→ **Exercise aim**: Give back, exactly and with nothing added, the lines that run from the one containing "This screenshot has width=1837, height=920." to the final line below.

→ **Source material**:
----------

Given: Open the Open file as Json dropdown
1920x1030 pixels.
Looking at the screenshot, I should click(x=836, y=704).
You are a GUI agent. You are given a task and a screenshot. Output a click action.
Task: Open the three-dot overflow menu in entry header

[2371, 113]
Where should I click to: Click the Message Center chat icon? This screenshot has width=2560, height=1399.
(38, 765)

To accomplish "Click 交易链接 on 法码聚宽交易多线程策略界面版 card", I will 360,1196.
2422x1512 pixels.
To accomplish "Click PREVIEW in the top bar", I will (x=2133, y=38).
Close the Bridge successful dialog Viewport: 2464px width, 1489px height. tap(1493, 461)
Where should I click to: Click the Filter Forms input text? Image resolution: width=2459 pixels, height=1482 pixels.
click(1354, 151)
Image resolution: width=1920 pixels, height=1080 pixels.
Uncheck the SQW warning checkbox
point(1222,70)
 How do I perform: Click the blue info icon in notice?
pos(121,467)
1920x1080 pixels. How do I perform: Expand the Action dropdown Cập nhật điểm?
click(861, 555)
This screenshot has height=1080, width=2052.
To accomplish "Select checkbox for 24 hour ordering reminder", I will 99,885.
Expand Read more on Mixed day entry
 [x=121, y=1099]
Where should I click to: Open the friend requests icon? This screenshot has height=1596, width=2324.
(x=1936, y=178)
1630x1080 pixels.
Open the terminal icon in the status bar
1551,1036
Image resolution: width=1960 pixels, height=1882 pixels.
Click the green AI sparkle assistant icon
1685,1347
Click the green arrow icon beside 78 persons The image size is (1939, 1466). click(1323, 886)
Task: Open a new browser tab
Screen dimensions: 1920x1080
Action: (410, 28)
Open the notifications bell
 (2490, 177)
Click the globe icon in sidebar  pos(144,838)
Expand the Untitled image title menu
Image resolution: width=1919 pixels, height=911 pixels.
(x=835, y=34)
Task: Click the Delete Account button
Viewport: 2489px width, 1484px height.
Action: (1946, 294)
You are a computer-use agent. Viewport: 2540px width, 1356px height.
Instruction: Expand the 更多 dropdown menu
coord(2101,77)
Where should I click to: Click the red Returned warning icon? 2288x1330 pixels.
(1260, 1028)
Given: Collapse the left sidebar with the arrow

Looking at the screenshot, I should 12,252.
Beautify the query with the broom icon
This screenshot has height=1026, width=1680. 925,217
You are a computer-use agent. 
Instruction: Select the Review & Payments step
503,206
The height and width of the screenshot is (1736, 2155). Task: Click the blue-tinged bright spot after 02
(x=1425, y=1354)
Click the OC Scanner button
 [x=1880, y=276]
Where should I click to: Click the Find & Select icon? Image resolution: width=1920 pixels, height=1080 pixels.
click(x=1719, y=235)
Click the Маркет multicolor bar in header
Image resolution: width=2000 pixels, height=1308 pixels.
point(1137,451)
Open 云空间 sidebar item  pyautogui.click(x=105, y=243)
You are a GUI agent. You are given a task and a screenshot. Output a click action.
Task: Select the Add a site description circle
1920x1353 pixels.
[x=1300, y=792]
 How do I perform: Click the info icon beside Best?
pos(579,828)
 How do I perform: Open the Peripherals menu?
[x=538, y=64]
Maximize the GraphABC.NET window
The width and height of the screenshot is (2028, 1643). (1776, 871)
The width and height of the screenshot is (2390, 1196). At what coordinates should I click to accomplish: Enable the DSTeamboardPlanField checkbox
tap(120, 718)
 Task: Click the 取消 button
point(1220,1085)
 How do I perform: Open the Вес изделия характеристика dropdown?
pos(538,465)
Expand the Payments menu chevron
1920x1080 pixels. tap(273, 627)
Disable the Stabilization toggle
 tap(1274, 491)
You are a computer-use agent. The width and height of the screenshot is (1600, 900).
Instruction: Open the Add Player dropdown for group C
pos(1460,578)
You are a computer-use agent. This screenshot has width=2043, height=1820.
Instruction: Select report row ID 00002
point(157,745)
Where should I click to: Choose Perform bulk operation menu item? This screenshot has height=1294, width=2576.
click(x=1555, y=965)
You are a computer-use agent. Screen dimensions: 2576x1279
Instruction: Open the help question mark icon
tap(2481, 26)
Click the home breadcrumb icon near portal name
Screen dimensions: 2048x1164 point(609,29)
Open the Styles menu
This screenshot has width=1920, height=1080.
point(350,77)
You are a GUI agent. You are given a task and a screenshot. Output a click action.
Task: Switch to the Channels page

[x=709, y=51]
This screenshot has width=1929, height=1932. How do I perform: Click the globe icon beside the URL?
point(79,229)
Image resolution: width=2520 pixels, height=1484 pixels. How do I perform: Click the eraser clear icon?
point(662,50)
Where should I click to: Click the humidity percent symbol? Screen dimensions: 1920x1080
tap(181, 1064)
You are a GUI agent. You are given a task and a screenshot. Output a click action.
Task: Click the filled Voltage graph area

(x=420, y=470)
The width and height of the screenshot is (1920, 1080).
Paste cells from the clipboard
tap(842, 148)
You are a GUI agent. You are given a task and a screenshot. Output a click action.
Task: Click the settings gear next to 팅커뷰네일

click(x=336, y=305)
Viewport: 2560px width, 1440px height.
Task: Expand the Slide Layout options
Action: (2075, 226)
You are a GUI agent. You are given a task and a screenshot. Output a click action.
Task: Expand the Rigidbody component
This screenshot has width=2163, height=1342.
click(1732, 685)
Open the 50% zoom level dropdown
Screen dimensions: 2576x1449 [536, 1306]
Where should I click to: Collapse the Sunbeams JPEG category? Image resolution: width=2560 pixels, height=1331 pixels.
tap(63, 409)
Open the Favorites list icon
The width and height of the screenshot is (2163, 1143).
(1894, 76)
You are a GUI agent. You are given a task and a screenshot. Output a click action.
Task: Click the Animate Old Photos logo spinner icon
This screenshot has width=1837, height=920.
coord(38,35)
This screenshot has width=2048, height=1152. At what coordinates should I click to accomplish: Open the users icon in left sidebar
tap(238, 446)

----------

→ **Finished exercise**:
This screenshot has width=1837, height=920.
coord(38,35)
This screenshot has width=2048, height=1152. At what coordinates should I click to accomplish: Open the users icon in left sidebar
tap(238, 446)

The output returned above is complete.